Holmes: Lack of love is offensive

The sports media’s obsession over NFL quarterbacks is enough to make me gag at times.

Stars like Brady, Brees and Manning are treated like football gods who are blessed with superior intelligence, creativity and decision-making skills.

Meanwhile, struggling quarterbacks like Alex Smith, Brady Quinn and Jimmy Clausen are the NFL’s goats. These were guys who were touted as future NFL stars but supposedly fizzled on the big stage.

Granted, the so-called great quarterbacks in the NFL are certainly talented, but they’re nothing without an offensive line. In fact, I would argue that it’s an offensive line that essentially makes or breaks the career of a starting quarterback.

Watch any of Tom Brady’s games and you’ll see him floating around in the pocket for what seems like eons.
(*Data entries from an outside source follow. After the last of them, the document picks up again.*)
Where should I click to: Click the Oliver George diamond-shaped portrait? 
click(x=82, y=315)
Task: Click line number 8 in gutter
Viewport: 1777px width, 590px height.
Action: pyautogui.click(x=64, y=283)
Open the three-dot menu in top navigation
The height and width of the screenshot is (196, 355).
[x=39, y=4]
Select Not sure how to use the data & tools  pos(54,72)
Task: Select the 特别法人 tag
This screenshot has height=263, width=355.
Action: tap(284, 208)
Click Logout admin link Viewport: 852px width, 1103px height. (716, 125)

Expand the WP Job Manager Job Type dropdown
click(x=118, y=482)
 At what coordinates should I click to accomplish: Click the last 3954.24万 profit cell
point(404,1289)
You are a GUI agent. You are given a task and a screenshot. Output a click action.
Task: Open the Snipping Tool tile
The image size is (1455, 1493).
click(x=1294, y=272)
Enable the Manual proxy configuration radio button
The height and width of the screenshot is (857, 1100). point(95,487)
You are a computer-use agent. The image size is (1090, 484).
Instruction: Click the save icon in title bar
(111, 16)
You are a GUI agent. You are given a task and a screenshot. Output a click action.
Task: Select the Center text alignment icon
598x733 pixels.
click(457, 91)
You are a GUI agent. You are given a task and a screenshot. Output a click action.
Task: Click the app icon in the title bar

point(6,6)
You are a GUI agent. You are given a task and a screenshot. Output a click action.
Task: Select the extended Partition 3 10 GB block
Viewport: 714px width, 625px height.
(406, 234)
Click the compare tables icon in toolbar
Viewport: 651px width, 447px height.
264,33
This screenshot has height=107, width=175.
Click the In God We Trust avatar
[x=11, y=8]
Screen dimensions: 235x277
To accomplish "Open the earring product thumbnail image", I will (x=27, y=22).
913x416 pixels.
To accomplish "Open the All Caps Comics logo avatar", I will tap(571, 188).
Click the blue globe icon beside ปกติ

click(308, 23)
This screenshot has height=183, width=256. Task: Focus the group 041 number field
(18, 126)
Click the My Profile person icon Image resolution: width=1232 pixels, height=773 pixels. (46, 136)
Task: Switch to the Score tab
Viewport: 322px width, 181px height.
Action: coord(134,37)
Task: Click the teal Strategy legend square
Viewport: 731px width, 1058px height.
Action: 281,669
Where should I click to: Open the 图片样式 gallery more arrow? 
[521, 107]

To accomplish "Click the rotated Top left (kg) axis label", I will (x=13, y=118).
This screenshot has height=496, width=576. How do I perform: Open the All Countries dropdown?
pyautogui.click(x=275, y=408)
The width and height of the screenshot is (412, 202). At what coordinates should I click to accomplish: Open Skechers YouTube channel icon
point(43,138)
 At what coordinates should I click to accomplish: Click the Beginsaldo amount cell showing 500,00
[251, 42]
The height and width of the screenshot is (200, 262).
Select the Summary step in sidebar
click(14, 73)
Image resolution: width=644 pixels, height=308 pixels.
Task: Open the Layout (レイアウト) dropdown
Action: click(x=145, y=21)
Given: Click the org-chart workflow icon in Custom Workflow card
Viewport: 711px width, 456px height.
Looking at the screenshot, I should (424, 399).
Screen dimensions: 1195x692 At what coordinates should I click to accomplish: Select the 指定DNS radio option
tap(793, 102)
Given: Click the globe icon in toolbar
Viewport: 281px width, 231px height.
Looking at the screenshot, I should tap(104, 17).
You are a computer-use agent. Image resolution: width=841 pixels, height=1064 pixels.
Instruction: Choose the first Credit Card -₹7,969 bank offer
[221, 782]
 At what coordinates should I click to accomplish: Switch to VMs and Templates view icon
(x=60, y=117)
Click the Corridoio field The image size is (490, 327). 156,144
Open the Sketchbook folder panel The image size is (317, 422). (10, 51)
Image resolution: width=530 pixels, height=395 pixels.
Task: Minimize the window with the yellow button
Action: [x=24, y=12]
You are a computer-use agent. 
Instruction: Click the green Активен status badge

The Pats’ O-line is so strong that Saint Tom has time to wave to his supermodel girlfriend in the press box before having to unload.

Of course, the importance of an effective O-line is no secret, particularly among the star QBs themselves, who lavishly spoil their O-men with a sprinkle of the millions they’ve made as the team’s marquee man.

Star receivers, the NFL’s drama queens, also have their offensive lines to thank for their fat contracts since they’re only able to make pretty plays because their QBs have time to pass.

Despite this elementary logic, the sports media continues to pay relatively scant attention to the big O-boys. Why is this?

I think it’s actually quite simple. Unlike nearly every other position in football, there are very few statistics to measure the success of individual offensive linemen. As a result, there are few points of reference when talking about them.

To adequately assess offensive linemen means actually watching them instead of the ball, which is a tricky thing to do for most observers, including those in the media. It’s simply too tempting to watch the ball and admire a quarterback’s throw, a receiver’s catch, or a running back’s rush.

Watching offensive linemen do their work, on the other hand, is about as exciting as watching an episode of Sarah Palin’s Alaska.

Granted, standard fare football stats such as sacks and time of possession do offer clues to the efficiency of an offensive line. Perhaps even yards per game will hint at an O-line’s effectiveness. That said, most people will tend to trace these numbers back to quarterbacks, receivers and running backs.

One stat that might provide a little more insight into an offensive line’s effectiveness, or lack thereof, is penalties. It’s fairly easy to find penalty stats for overall offense, however, these numbers are rarely broken down by infraction.

This is unfortunate since the penalty that can usually be tied directly to an offensive line is holding. Offensive holding is probably the biggest drive killer in the NFL, yet it’s tricky to find reliable team-by-team stats. I’ve yet to find a solid resource online, although I’m sure there’s one out there.